Test alerts and real alerts are entirely different in every imaginable way:
one's normal procedure, the other is hopefully a rare event; one causes people
to scoff at their phones while the other creates urgency and concern. Playing
up the distinction on 'step 1' is good, but eliminating all visual indications
of the choice on further steps is bad in ways a confirmation screen can't
rectify. UI is only a portion of the UX and the overall operator process, but
there should be as few commonalities between the process (and UX) surrounding
test alerts and the process surrounding real alerts as the trained operators
of the system can bear. It's even odd to have them originate in the same entry
point, but as the author has done, I'll also keep my criticism focused on a UI
that can do both.

Recorded data |
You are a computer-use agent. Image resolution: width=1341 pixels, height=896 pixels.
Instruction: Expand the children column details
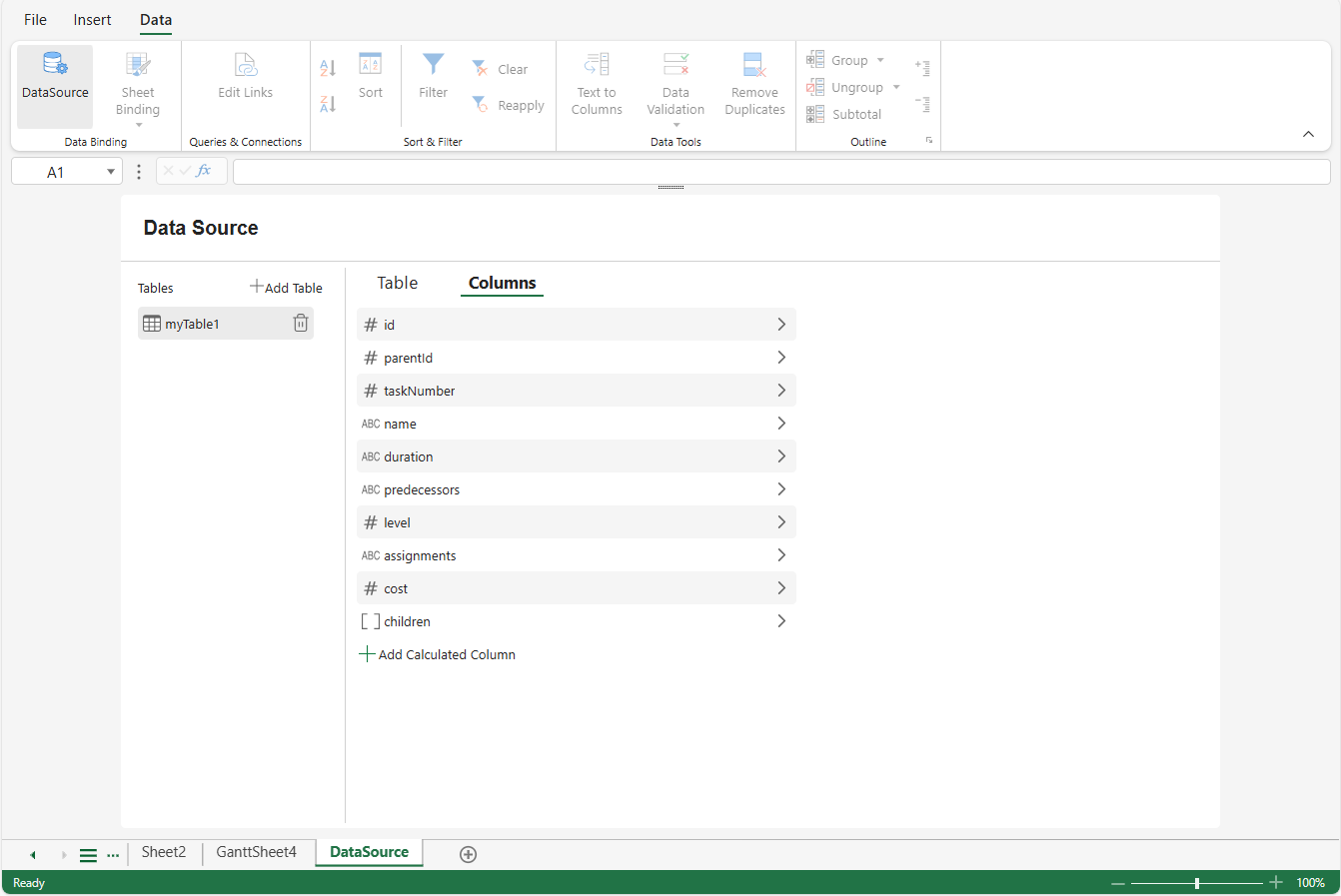[781, 621]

Check your understanding |
[1] From the passage on test and real alerts, reproduce the section that begins at the words "Test alerts and real" and ends after "can do both.".
[2] Carry on the commentary about test and real alerts, starting right after its last sentence.

Responses by task |
[1]
Test alerts and real alerts are entirely different in every imaginable way:
one's normal procedure, the other is hopefully a rare event; one causes people
to scoff at their phones while the other creates urgency and concern. Playing
up the distinction on 'step 1' is good, but eliminating all visual indications
of the choice on further steps is bad in ways a confirmation screen can't
rectify. UI is only a portion of the UX and the overall operator process, but
there should be as few commonalities between the process (and UX) surrounding
test alerts and the process surrounding real alerts as the trained operators
of the system can bear. It's even odd to have them originate in the same entry
point, but as the author has done, I'll also keep my criticism focused on a UI
that can do both.

[2]
Concretely, I propose a simple way of rectifying the loss of context on 'step
2' is to get rid of the spurious 1-2-3 breadcrumb that doesn't communicate
anything that isn't abundantly clear otherwise, and use the space for several
conditional indicators that trigger in case a real alert was selected. Warning
icons, clear wording, exclamation marks, attention-pulling colors or patterns
should be used to distinguish the context of real alerts from text alerts in
so many visual ways that accidentally confusing them, even through a momentary
loss of situational awareness, is practically impossible.

------
eagleal
While we all love pretty and overdesigned UIs, for it to be more 2018 friendly
make sure to add 5MB of JavaScript and CSS dependencies and new features that
only works on Chrome!

As others have noted though step-based flow is not really recommended on a
mission-critical UI as you can't rely on user memory. Why not just show the
choices sequentially without hiding anything through various generic message
screens?

Alert type: [ test ] - live

Message: other1 - [ Kauai county only ] - other2

Confirm: Send test > Kauai county only?

------
CameronBanga
We're going to see a multitude of design hot takes here over the next 10 days,
but I think most of these designers are missing the problem. The interface
that caused this failure isn't because the system lacked designers. This
design was created by being handcuffed by bureaucracy, with no strong
leadership in place to solve the problems that were caused.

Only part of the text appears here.